Molina also credits Emily Smitherman, M.D., MSCTR, associate professor in the Division of Pediatric Rheumatology who oversees the educational component of resident QI learning and supports lectures and curriculum development.

Administrative support has also played a major role in sustaining the program. Andrea Kennedy, education administrator senior for the UAB Pediatric Residency Program, helps coordinate resident involvement, track project progress and support annual QI reporting efforts.

“The program reflects a core commitment to integrating scholarship and clinical practice,” said Kennedy. “Residents gain hands-on experience applying improvement science to real clinical and educational challenges while learning how to improve the systems in which they work.”

Kennedy says the program has grown substantially over time, with increased faculty mentorship, stronger resident participation and expanding enthusiasm for quality improvement among trainees and faculty alike.

Looking toward the future

Although the program has evolved considerably over the last 13 years, Molina says growth remains ongoing. One major focus moving forward is finding new ways to integrate Epic data into resident projects, helping trainees better understand real-time clinical information and quality trends.
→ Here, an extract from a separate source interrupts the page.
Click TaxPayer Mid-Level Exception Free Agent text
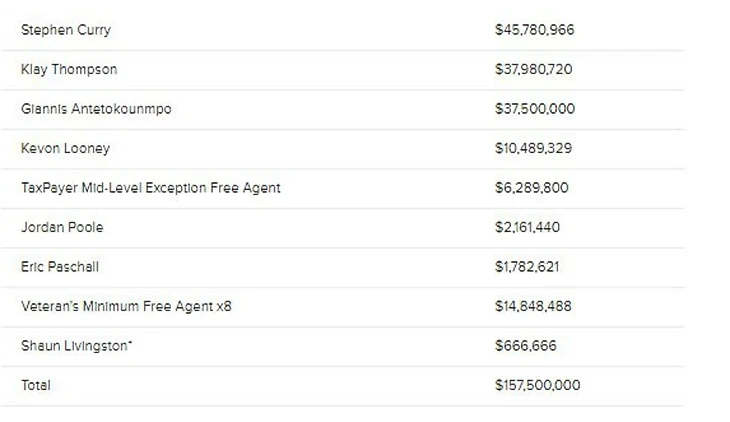Image resolution: width=730 pixels, height=422 pixels. pos(150,188)
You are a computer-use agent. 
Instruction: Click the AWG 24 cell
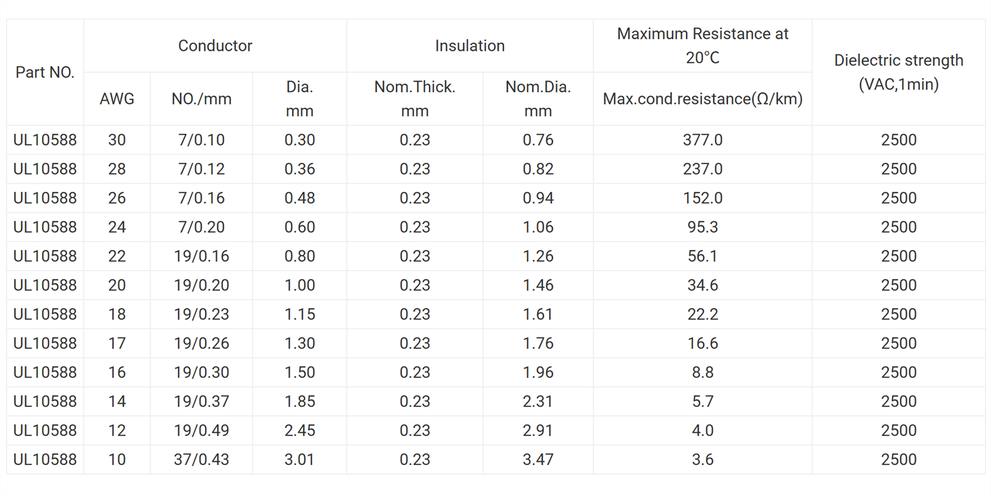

“I think bringing the data to life becomes really powerful,” Molina emphasized. “When residents can see it, interact with it and understand how changes impact care over time, it makes quality improvement much more meaningful.”

For Molina, one of the greatest accomplishments is not only seeing residents complete projects, but also building an infrastructure capable of sustaining meaningful work year after year.

“I think what I am most proud of is that we have created a system where residents are consistently accomplishing meaningful projects,” Molina highlighted. “We are always thinking about how to make it better.”